Beginning with the line below that contains "This screenshot has width=588, height=486." and ending with the line that contains "Given: Click the 50 Hz 流量 (LPH) header", copy every line exactly. Copy nothing else.

§ The input
====
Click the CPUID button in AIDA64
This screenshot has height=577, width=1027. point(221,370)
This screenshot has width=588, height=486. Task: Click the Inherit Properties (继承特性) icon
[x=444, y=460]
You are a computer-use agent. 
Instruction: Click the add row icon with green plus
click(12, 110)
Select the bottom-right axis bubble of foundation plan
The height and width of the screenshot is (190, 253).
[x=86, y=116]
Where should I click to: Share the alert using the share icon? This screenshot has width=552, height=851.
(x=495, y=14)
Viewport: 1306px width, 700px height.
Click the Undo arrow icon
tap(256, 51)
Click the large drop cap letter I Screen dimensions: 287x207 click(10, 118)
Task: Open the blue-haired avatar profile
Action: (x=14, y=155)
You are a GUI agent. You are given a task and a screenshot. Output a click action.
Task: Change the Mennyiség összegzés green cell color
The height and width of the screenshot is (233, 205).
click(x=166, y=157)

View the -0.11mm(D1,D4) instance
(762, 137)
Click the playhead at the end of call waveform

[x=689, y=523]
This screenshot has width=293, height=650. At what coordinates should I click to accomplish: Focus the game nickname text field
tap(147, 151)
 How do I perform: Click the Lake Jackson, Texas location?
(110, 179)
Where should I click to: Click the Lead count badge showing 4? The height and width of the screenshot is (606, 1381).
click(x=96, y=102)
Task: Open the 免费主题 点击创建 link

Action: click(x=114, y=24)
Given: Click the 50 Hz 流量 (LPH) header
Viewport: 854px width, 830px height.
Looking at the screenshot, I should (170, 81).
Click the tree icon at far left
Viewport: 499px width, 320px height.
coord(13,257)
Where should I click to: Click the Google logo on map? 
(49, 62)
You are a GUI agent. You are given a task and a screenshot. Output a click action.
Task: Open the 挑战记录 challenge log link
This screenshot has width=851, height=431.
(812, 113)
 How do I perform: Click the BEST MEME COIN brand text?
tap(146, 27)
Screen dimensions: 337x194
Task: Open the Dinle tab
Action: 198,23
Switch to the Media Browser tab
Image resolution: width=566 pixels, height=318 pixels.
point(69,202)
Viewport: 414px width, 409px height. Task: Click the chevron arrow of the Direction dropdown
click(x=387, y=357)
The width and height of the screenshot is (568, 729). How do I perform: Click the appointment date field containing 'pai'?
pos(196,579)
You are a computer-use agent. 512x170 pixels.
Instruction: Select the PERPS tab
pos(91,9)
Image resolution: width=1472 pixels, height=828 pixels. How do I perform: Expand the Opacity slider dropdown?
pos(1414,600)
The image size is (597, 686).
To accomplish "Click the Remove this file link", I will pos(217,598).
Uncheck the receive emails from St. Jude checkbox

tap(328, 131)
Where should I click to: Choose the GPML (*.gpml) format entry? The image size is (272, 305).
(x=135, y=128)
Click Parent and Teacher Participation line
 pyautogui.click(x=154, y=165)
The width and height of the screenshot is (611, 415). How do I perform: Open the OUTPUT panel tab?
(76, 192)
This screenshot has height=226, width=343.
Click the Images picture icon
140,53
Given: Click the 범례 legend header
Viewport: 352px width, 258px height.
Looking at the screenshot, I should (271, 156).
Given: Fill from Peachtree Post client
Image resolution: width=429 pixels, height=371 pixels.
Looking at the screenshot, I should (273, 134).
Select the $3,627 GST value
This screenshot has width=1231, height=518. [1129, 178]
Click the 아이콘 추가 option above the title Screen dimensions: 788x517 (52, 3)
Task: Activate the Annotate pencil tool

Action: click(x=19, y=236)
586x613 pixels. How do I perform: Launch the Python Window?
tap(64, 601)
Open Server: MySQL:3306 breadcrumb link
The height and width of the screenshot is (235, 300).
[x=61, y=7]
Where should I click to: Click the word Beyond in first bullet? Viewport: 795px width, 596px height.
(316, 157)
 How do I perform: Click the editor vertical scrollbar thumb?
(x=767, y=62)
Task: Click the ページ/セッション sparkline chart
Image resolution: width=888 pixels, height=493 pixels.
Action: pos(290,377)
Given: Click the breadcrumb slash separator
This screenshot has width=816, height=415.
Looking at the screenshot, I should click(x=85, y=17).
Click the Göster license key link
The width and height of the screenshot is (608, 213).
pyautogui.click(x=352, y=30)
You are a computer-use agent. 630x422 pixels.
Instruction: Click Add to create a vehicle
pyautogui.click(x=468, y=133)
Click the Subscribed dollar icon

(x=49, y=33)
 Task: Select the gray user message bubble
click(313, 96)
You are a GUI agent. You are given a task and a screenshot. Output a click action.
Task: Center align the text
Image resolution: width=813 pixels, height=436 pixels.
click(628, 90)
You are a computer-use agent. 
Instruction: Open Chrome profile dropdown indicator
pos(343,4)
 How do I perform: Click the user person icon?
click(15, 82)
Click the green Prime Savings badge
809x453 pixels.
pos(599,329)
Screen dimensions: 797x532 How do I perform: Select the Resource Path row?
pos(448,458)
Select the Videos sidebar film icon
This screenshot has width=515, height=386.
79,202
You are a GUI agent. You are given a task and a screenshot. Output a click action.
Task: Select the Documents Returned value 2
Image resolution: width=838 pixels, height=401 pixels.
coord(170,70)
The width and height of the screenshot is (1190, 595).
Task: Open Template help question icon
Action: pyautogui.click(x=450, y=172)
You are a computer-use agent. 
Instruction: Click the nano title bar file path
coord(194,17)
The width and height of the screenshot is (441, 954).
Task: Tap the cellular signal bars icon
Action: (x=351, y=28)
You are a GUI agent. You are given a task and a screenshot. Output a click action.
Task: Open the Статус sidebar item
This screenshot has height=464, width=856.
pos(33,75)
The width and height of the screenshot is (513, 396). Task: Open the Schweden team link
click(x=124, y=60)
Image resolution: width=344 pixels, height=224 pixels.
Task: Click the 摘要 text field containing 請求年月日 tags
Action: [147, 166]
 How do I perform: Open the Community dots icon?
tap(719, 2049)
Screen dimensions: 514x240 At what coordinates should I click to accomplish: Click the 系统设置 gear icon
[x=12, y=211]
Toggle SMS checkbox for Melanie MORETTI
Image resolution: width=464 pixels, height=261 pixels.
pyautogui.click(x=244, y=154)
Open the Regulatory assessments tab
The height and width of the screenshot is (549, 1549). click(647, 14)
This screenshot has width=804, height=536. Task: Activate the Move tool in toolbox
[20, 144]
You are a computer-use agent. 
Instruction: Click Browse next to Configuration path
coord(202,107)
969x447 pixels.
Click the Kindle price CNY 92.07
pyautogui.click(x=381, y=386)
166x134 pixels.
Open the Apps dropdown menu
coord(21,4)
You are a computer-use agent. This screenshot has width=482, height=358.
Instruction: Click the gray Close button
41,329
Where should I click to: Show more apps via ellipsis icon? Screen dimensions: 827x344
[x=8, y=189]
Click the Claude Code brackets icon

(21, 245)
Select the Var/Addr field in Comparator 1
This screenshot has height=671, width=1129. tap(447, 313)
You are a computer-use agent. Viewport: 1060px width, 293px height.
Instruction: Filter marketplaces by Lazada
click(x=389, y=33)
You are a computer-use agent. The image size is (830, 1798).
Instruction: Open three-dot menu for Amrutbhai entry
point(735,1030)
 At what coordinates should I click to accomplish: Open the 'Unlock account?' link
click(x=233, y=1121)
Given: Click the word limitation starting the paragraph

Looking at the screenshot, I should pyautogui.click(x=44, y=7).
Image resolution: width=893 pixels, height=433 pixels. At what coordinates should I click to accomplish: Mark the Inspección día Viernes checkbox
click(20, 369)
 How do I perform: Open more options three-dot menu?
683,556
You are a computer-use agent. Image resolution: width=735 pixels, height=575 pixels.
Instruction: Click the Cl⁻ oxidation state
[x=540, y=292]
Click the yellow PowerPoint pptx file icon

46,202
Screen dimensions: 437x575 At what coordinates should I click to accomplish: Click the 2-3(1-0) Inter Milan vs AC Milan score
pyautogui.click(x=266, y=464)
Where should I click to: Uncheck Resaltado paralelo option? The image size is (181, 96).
====
§ Answer box
This screenshot has width=588, height=486. Task: Click the Inherit Properties (继承特性) icon
[x=444, y=460]
You are a computer-use agent. 
Instruction: Click the add row icon with green plus
click(12, 110)
Select the bottom-right axis bubble of foundation plan
The height and width of the screenshot is (190, 253).
[x=86, y=116]
Where should I click to: Share the alert using the share icon? This screenshot has width=552, height=851.
(x=495, y=14)
Viewport: 1306px width, 700px height.
Click the Undo arrow icon
tap(256, 51)
Click the large drop cap letter I Screen dimensions: 287x207 click(10, 118)
Task: Open the blue-haired avatar profile
Action: (x=14, y=155)
You are a GUI agent. You are given a task and a screenshot. Output a click action.
Task: Change the Mennyiség összegzés green cell color
The height and width of the screenshot is (233, 205).
click(x=166, y=157)

View the -0.11mm(D1,D4) instance
(762, 137)
Click the playhead at the end of call waveform

[x=689, y=523]
This screenshot has width=293, height=650. At what coordinates should I click to accomplish: Focus the game nickname text field
tap(147, 151)
 How do I perform: Click the Lake Jackson, Texas location?
(110, 179)
Where should I click to: Click the Lead count badge showing 4? The height and width of the screenshot is (606, 1381).
click(x=96, y=102)
Task: Open the 免费主题 点击创建 link

Action: click(x=114, y=24)
Given: Click the 50 Hz 流量 (LPH) header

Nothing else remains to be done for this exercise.